If you've received one of these, don't panic. Your computer hasn't been hacked, but you should change the passwords you care about - especially if you use the same password in several places.

What happened?

Every now and then you might see a news article about a big data breach, where someone broke into a company's computer system and got a list of usernames and passwords. These lists are then sold on the darknet to extortionists and scammers, for them to use in scams like this one (or identity theft).

Bulk emails are incredibly cheap to send, so a scammer could run a profit on a scam like this if only one or two people in the world pay the "ransom". This is why they don't care that the email looks amateur and why they don't bother really customizing it for you: these scams are designed to be as low-effort as possible for the scammer.

To see where the password probably came from, put your email into haveibeenpwned.com. This is a free service run by a researcher who gets copies of most of the data breaches out there and indexes them. You'll see that many breaches are a few years old, which explains why the password in the email may be one you stopped using.

What do I do?

Most importantly, don't send any money to the address in the email. There is no recording , and there's no one that has all your contacts to send it to.

The key thing is to now realize that a lot of bad people on the internet have the combination of email and password that were included in that email, and they're trying to use them to get into all sorts of accounts you have (taking advantage of the fact that most people use the same password in a few places). This is called "credential stuffing", and is a popular type of hacking.

The most important thing you can do now is change your passwords. Change any service that you know used the password included in the email, and change your critical passwords (email, bank, social media) even if they didn't. Change each one to a different and unrelated password, and don't use words or simple substitutions like switching 0 for O or 1 for l.

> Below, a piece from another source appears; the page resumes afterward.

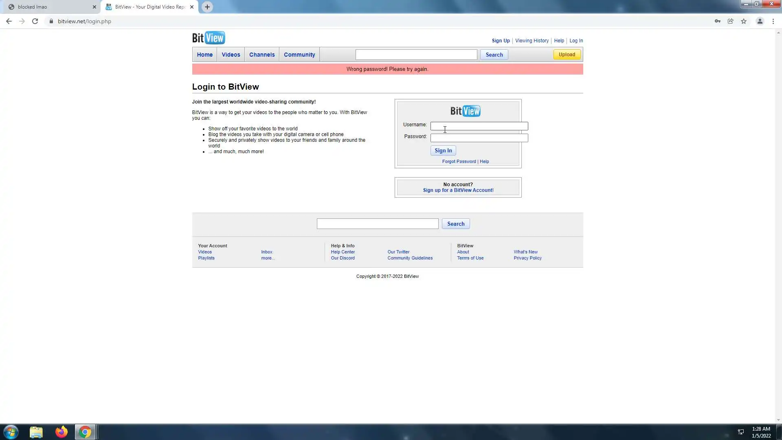Open Chrome three-dot menu
782x440 pixels.
tap(773, 21)
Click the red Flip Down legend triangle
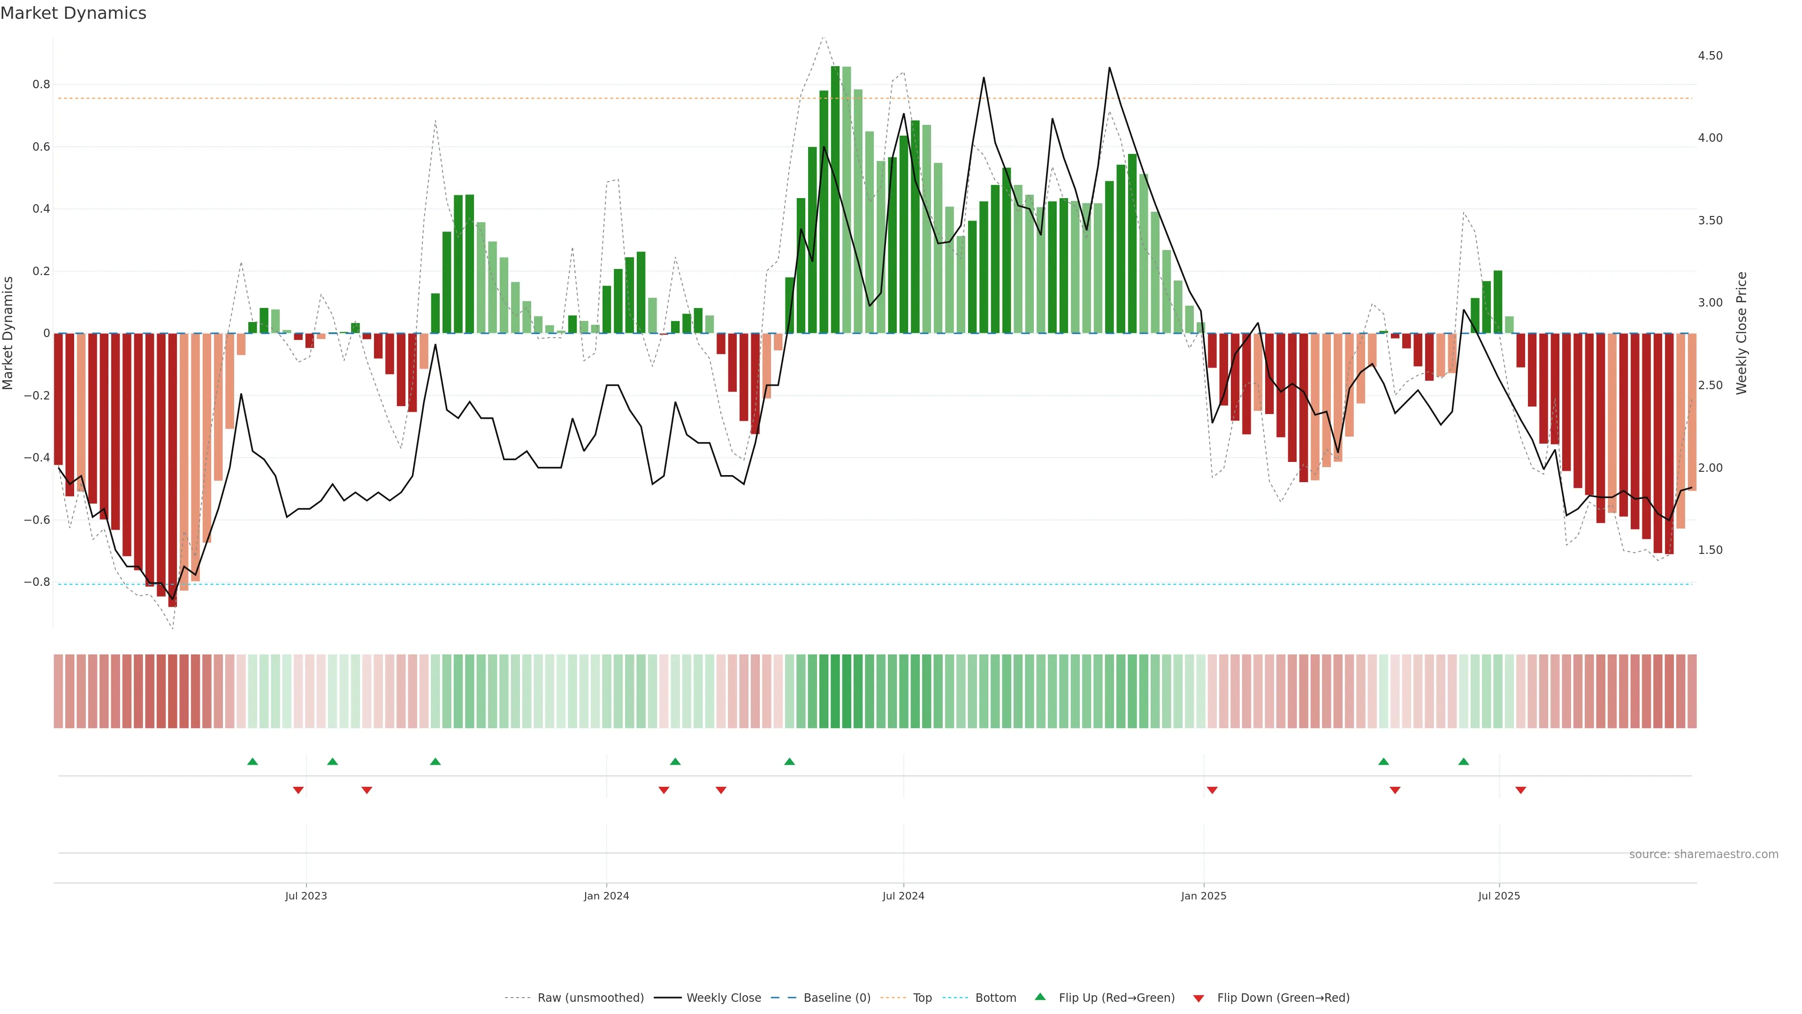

Once that's done, check haveibeenpwned.com to see what other passwords of yours are in the wild. Change the password on any service you see listed there.

Since you're changing all your passwords, this is a great time to start using a password manager like 1Password or LastPass. Password managers are secure apps that store all your passwords, and keep track of things like when you last changed them or if they've been found in a data breach.

The idea is that you only have to remember one (complex) password for the password manager, and then the app keeps track of all the individual passwords that it creates for every service. They have browser plugins and mobile apps too, so that you never have to type a password in again. Using a password manager and letting it generate a unique password for every site is the best thing you can do for your online security, and it makes your life easier as a bonus.